**WHAT THE EXERCISE ASKS:** Copy everything from the start of the rows down through the line that contains "Looking at the", leaving out the pictures.

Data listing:
Start

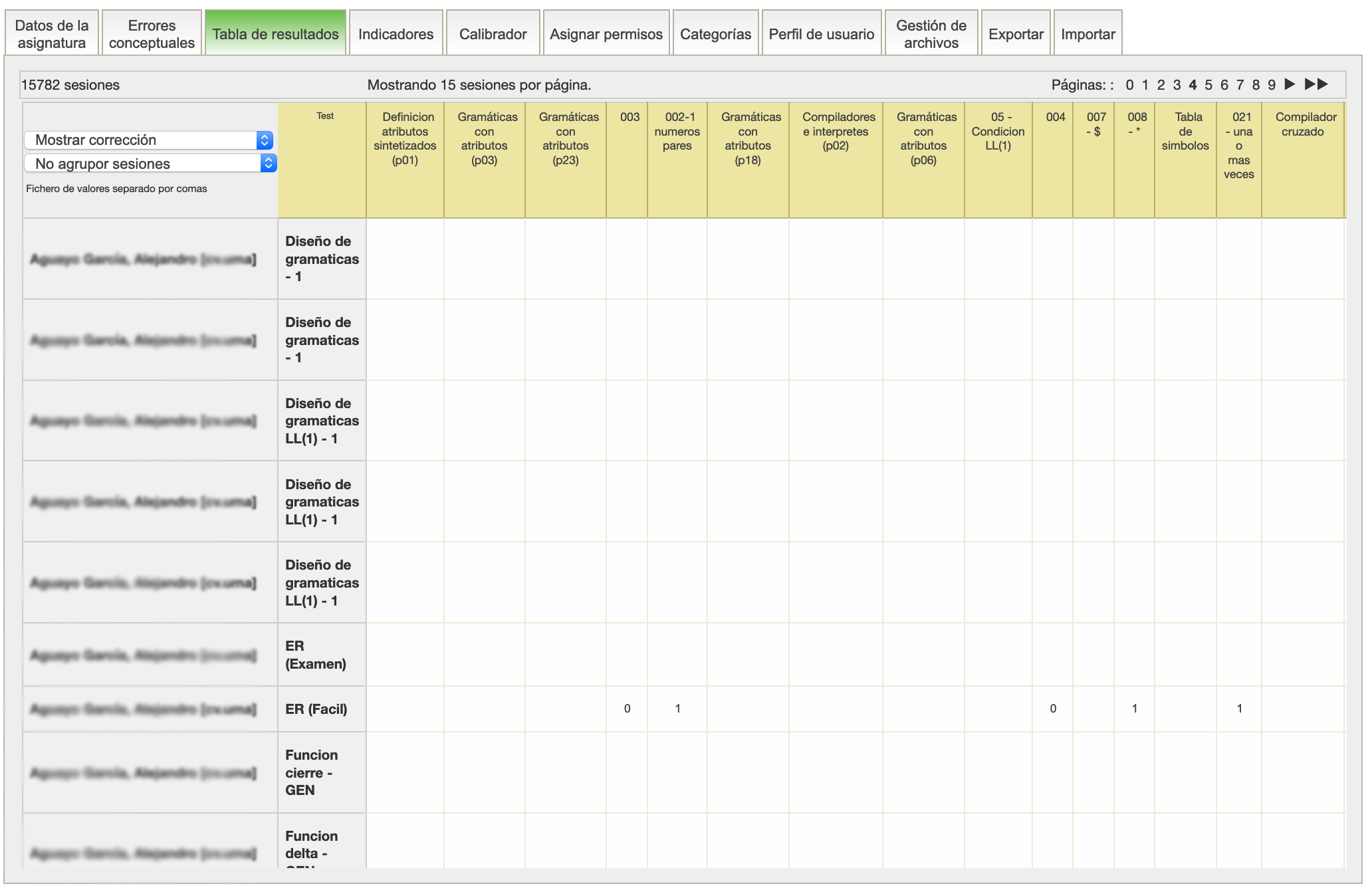The image size is (1372, 892).
Task: Switch to the Indicadores tab
Action: pyautogui.click(x=396, y=34)
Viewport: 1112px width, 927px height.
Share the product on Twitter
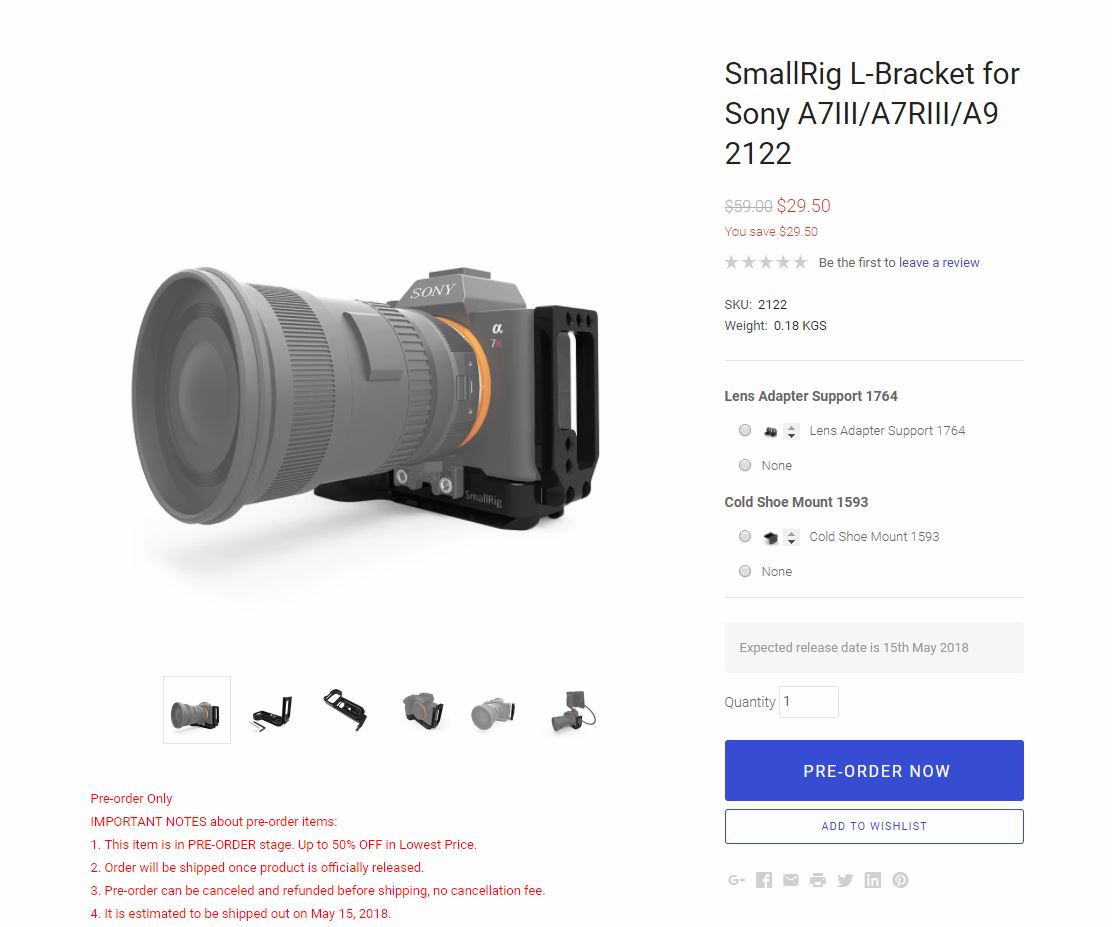[x=845, y=880]
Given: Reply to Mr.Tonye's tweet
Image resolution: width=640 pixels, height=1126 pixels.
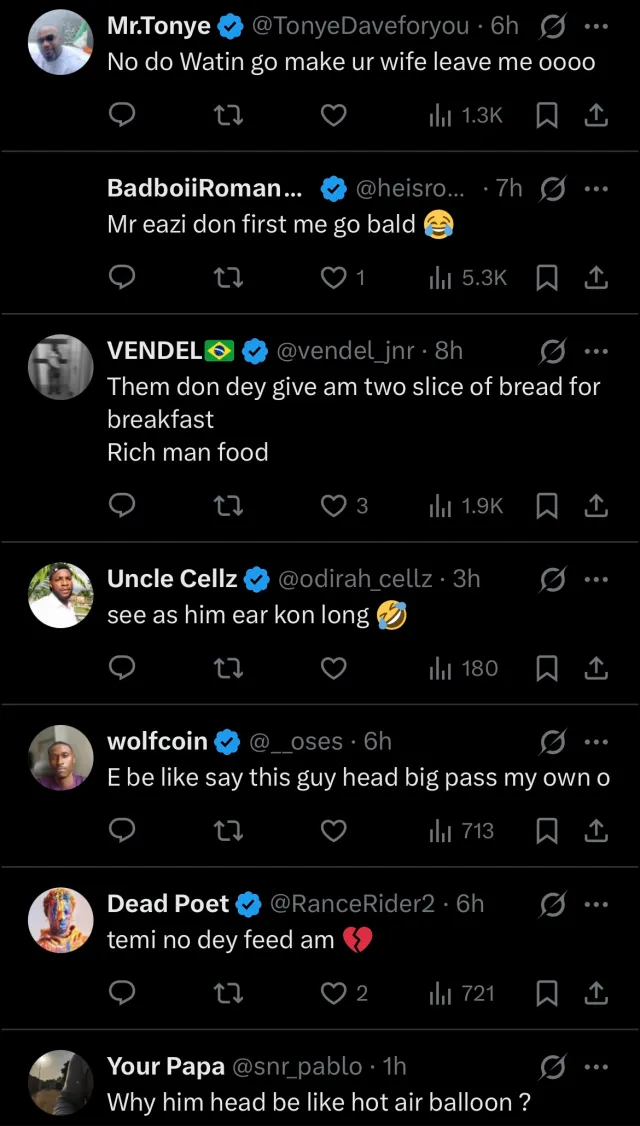Looking at the screenshot, I should [121, 116].
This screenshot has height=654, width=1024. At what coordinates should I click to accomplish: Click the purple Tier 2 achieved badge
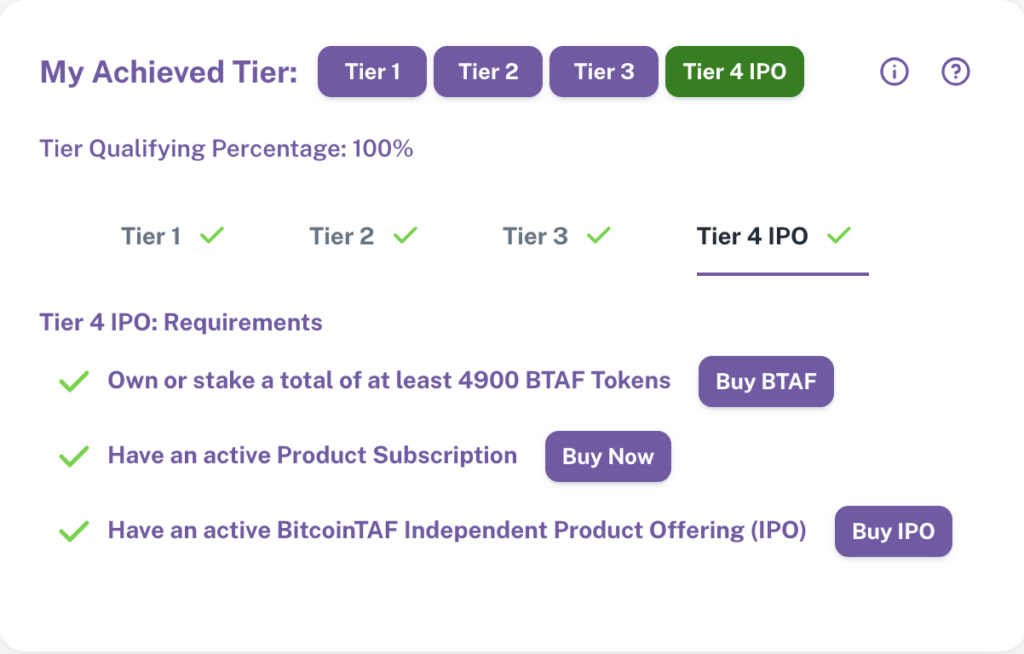point(488,71)
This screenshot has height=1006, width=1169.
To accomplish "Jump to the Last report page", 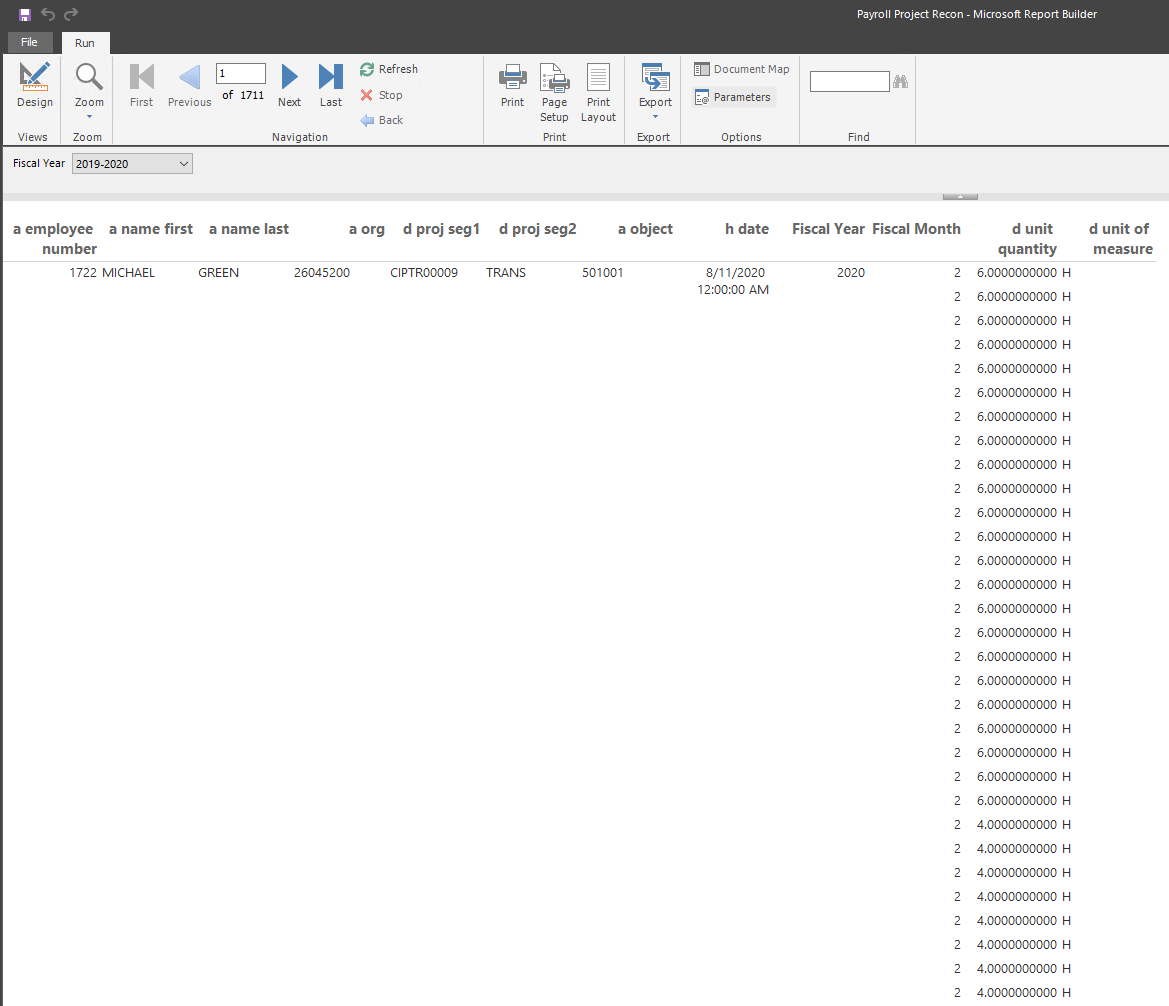I will (x=331, y=85).
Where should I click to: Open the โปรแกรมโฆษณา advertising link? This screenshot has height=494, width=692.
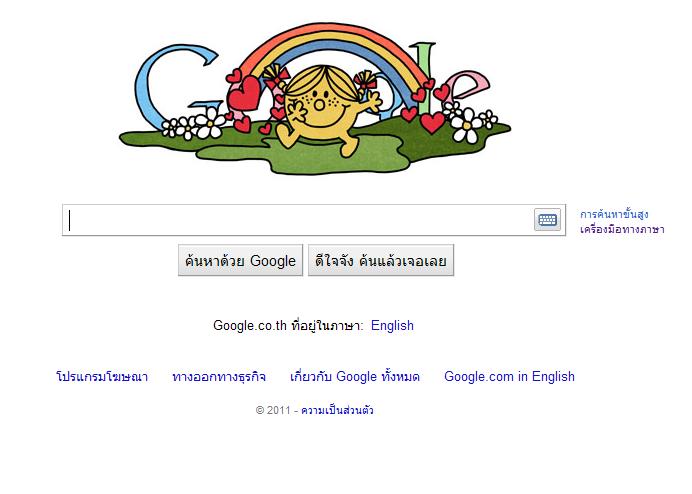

End

**SOLUTION:**
The image size is (1372, 892).
Task: Switch to the Indicadores tab
Action: pyautogui.click(x=396, y=34)
Viewport: 1112px width, 927px height.
Share the product on Twitter
[x=845, y=880]
Given: Reply to Mr.Tonye's tweet
Image resolution: width=640 pixels, height=1126 pixels.
Looking at the screenshot, I should [121, 116].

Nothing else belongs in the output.